A iniciativa do MPF ocorre após a morte de três turistas colombianas e do piloto, no último sábado (8), em um voo panorâmico que caiu no Parque Nacional da Tijuca, próximo à Vista Chinesa, provocando um incêndio. Este incidente trágico se soma a outro ocorrido em 14 de junho de 2026, quando a colisão de dois helicópteros no bairro do Recreio dos Bandeirantes causou a morte de seis pessoas.
O MPF também instaurou um inquérito civil para investigar a responsabilidade da empresa Voos Rio Panorâmico Serviços Aeronáuticos Ltda. pelos danos ambientais causados ao Parque Nacional da Tijuca. A apuração dos danos ambientais ocorrerá independentemente das investigações sobre as causas do acidente aéreo.
A ação civil pública solicita que o Departamento de Controle do Espaço Aéreo (Decea) direcione o tráfego regular de helicópteros de passageiros, incluindo voos panorâmicos, para a Rota Especial de Helicópteros Praia (REH Praia). Essa rota, já existente ao longo do litoral carioca, situa-se a 600 metros da faixa de areia e visa a organizar o fluxo aéreo.
Adicionalmente, o MPF pede, em caráter de urgência, que o Decea intensifique a fiscalização do cumprimento das altitudes mínimas e outras normas de voo. A Anac também é instada a reforçar a fiscalização sobre os operadores, coibindo a exploração comercial por empresas ou aeronaves que não cumpram as regulamentações vigentes.
A ação do MPF é fruto de um inquérito civil que apurou os impactos da expansão dos voos panorâmicos na cidade. Dados da investigação revelam que empresas do setor realizaram 24.681 voos panorâmicos em um ano, transportando mais de 81 mil passageiros.

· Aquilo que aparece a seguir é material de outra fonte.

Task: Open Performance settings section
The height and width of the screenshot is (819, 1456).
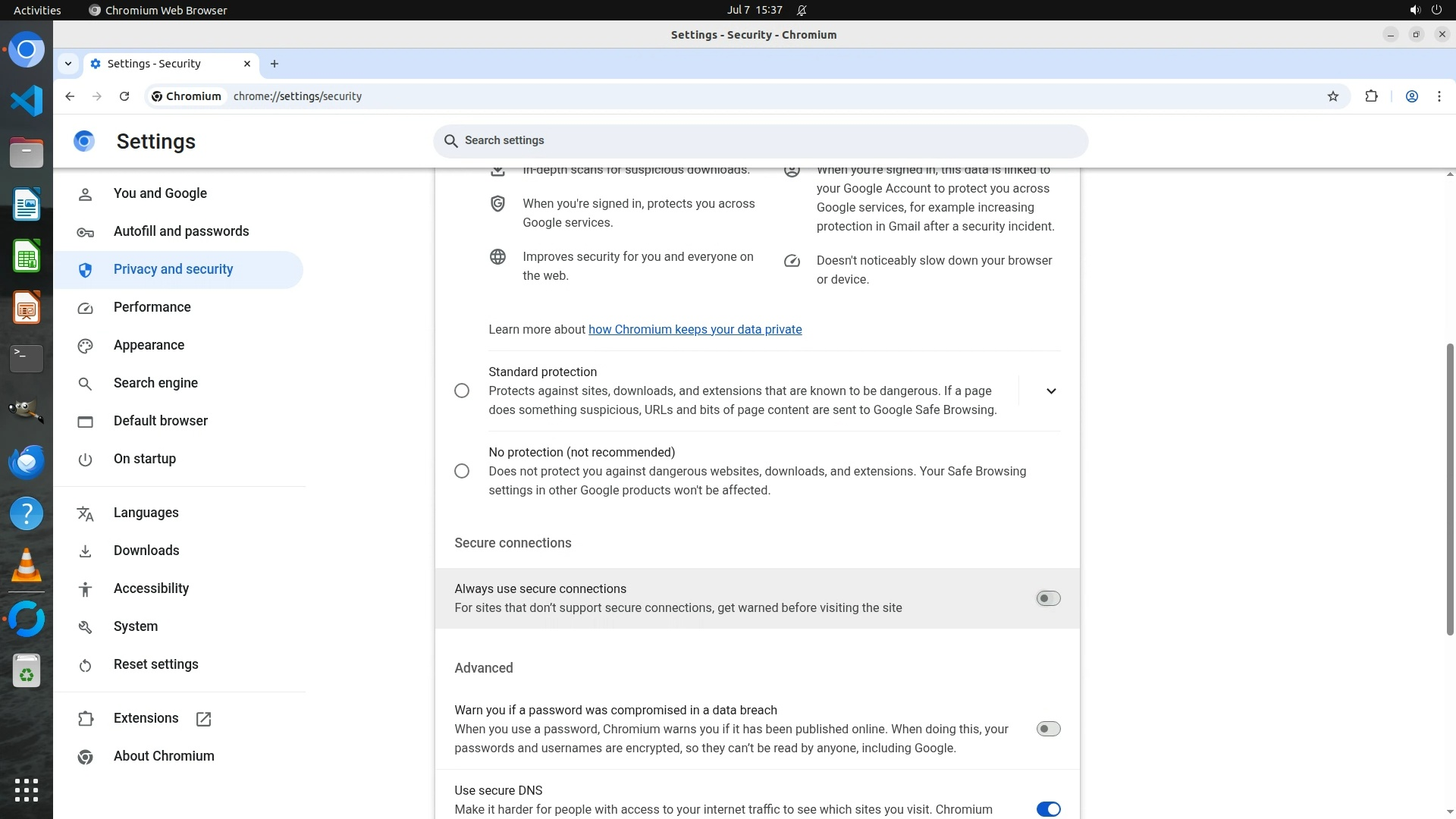Action: (x=152, y=307)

“Não se pretende proibir os passeios turísticos de helicóptero. Mas não é razoável que uma atividade usufruída por poucos exponha centenas de milhares de moradores e áreas ambientalmente protegidas aos impactos dos sobrevoos. O Rio já possui uma rota marítima estruturada pelo próprio Decea que permite conciliar a atividade turística com a proteção da população e do meio ambiente”, declarou o procurador da República Sergio Suiama, autor da ação.